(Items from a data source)
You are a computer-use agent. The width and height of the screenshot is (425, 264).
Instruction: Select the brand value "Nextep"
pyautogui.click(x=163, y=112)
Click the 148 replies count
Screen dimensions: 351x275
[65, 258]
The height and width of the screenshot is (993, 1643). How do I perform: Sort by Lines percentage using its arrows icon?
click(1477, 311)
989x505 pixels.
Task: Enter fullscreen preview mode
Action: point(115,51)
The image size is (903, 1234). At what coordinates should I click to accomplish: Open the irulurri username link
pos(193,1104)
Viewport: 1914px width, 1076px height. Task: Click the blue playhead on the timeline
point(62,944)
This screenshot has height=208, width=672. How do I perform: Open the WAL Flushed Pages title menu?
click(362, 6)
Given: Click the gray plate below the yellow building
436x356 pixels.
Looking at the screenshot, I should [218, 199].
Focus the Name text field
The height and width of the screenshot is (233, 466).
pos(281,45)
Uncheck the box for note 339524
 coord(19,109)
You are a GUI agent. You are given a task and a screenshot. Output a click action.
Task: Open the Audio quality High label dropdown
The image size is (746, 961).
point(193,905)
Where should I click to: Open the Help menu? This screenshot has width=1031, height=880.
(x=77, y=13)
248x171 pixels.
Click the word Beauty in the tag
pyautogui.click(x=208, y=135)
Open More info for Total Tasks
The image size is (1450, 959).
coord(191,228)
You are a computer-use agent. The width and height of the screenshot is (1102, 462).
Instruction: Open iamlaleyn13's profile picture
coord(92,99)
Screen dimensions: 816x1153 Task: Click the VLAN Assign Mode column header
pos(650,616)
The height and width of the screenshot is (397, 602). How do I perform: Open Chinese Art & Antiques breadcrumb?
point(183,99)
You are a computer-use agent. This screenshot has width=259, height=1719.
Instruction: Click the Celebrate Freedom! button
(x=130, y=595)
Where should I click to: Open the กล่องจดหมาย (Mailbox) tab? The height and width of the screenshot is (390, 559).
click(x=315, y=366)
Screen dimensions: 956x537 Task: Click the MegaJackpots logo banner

■ **WHAT THIS TASK INVOLVES**
Rewrite the data above with every occurrence of "Instruction" renamed to "Directive", leaving all other text untouched.

■ **EXERCISE RESULT**
You are a computer-use agent. The width and height of the screenshot is (425, 264).
Directive: Select the brand value "Nextep"
pyautogui.click(x=163, y=112)
Click the 148 replies count
Screen dimensions: 351x275
[65, 258]
The height and width of the screenshot is (993, 1643). How do I perform: Sort by Lines percentage using its arrows icon?
click(1477, 311)
989x505 pixels.
Task: Enter fullscreen preview mode
Action: point(115,51)
The image size is (903, 1234). At what coordinates should I click to accomplish: Open the irulurri username link
pos(193,1104)
Viewport: 1914px width, 1076px height. Task: Click the blue playhead on the timeline
point(62,944)
This screenshot has height=208, width=672. How do I perform: Open the WAL Flushed Pages title menu?
click(362, 6)
Given: Click the gray plate below the yellow building
436x356 pixels.
Looking at the screenshot, I should [218, 199].
Focus the Name text field
The height and width of the screenshot is (233, 466).
pos(281,45)
Uncheck the box for note 339524
 coord(19,109)
You are a GUI agent. You are given a task and a screenshot. Output a click action.
Task: Open the Audio quality High label dropdown
The image size is (746, 961).
point(193,905)
Where should I click to: Open the Help menu? This screenshot has width=1031, height=880.
(x=77, y=13)
248x171 pixels.
Click the word Beauty in the tag
pyautogui.click(x=208, y=135)
Open More info for Total Tasks
The image size is (1450, 959).
coord(191,228)
You are a computer-use agent. The width and height of the screenshot is (1102, 462).
Directive: Open iamlaleyn13's profile picture
coord(92,99)
Screen dimensions: 816x1153 Task: Click the VLAN Assign Mode column header
pos(650,616)
The height and width of the screenshot is (397, 602). How do I perform: Open Chinese Art & Antiques breadcrumb?
point(183,99)
You are a computer-use agent. This screenshot has width=259, height=1719.
Directive: Click the Celebrate Freedom! button
(x=130, y=595)
Where should I click to: Open the กล่องจดหมาย (Mailbox) tab? The height and width of the screenshot is (390, 559).
click(x=315, y=366)
Screen dimensions: 956x537 Task: Click the MegaJackpots logo banner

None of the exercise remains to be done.